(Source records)
::::::::::

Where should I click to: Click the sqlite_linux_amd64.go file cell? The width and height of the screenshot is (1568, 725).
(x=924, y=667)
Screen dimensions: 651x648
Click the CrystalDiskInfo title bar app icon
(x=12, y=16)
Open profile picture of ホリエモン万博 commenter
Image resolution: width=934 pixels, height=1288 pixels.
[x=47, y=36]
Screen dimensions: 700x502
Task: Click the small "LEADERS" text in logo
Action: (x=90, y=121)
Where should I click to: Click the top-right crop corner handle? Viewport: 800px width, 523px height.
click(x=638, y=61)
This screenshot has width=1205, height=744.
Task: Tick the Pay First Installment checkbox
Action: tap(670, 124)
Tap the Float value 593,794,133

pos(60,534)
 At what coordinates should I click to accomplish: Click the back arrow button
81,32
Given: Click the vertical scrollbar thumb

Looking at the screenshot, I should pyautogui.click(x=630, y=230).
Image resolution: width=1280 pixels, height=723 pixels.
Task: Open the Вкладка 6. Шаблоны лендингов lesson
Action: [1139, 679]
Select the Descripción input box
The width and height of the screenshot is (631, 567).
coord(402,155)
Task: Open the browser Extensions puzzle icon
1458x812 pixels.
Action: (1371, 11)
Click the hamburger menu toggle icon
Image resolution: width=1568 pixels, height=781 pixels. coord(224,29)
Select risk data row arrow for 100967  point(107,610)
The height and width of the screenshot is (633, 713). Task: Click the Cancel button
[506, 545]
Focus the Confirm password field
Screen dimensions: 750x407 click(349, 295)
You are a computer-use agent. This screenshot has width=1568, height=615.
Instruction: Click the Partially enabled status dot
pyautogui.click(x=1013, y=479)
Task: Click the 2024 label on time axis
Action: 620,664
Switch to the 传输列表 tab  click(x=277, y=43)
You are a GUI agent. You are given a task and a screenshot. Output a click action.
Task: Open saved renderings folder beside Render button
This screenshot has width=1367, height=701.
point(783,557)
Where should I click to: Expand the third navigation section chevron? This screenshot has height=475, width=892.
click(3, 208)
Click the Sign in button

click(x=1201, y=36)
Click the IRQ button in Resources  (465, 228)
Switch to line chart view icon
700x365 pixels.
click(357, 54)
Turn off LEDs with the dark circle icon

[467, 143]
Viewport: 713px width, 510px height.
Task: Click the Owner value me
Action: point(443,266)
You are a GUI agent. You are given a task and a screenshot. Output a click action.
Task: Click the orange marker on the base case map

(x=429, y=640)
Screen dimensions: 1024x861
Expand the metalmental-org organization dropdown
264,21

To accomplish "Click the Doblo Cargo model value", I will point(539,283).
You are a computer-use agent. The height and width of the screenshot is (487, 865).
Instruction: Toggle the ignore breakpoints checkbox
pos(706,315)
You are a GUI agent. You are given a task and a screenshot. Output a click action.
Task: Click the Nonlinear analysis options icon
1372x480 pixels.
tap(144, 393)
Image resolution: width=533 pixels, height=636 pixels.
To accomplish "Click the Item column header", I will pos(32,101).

::::::::::

WHAT IS BEING ASKED:
Could you reproduce all of the entries above exactly?

SOLUTION TO THE PROBLEM:
Where should I click to: Click the sqlite_linux_amd64.go file cell? The width and height of the screenshot is (1568, 725).
(x=924, y=667)
Screen dimensions: 651x648
Click the CrystalDiskInfo title bar app icon
(x=12, y=16)
Open profile picture of ホリエモン万博 commenter
Image resolution: width=934 pixels, height=1288 pixels.
[x=47, y=36]
Screen dimensions: 700x502
Task: Click the small "LEADERS" text in logo
Action: (x=90, y=121)
Where should I click to: Click the top-right crop corner handle? Viewport: 800px width, 523px height.
click(x=638, y=61)
This screenshot has width=1205, height=744.
Task: Tick the Pay First Installment checkbox
Action: tap(670, 124)
Tap the Float value 593,794,133

pos(60,534)
 At what coordinates should I click to accomplish: Click the back arrow button
81,32
Given: Click the vertical scrollbar thumb

Looking at the screenshot, I should pyautogui.click(x=630, y=230).
Image resolution: width=1280 pixels, height=723 pixels.
Task: Open the Вкладка 6. Шаблоны лендингов lesson
Action: [1139, 679]
Select the Descripción input box
The width and height of the screenshot is (631, 567).
coord(402,155)
Task: Open the browser Extensions puzzle icon
1458x812 pixels.
Action: (1371, 11)
Click the hamburger menu toggle icon
Image resolution: width=1568 pixels, height=781 pixels. coord(224,29)
Select risk data row arrow for 100967  point(107,610)
The height and width of the screenshot is (633, 713). Task: Click the Cancel button
[506, 545]
Focus the Confirm password field
Screen dimensions: 750x407 click(349, 295)
You are a computer-use agent. This screenshot has width=1568, height=615.
Instruction: Click the Partially enabled status dot
pyautogui.click(x=1013, y=479)
Task: Click the 2024 label on time axis
Action: 620,664
Switch to the 传输列表 tab  click(x=277, y=43)
You are a GUI agent. You are given a task and a screenshot. Output a click action.
Task: Open saved renderings folder beside Render button
This screenshot has width=1367, height=701.
point(783,557)
Where should I click to: Expand the third navigation section chevron? This screenshot has height=475, width=892.
click(3, 208)
Click the Sign in button

click(x=1201, y=36)
Click the IRQ button in Resources  (465, 228)
Switch to line chart view icon
700x365 pixels.
click(357, 54)
Turn off LEDs with the dark circle icon

[467, 143]
Viewport: 713px width, 510px height.
Task: Click the Owner value me
Action: point(443,266)
You are a GUI agent. You are given a task and a screenshot. Output a click action.
Task: Click the orange marker on the base case map

(x=429, y=640)
Screen dimensions: 1024x861
Expand the metalmental-org organization dropdown
264,21

To accomplish "Click the Doblo Cargo model value", I will point(539,283).
You are a computer-use agent. The height and width of the screenshot is (487, 865).
Instruction: Toggle the ignore breakpoints checkbox
pos(706,315)
You are a GUI agent. You are given a task and a screenshot. Output a click action.
Task: Click the Nonlinear analysis options icon
1372x480 pixels.
tap(144, 393)
Image resolution: width=533 pixels, height=636 pixels.
To accomplish "Click the Item column header", I will pos(32,101).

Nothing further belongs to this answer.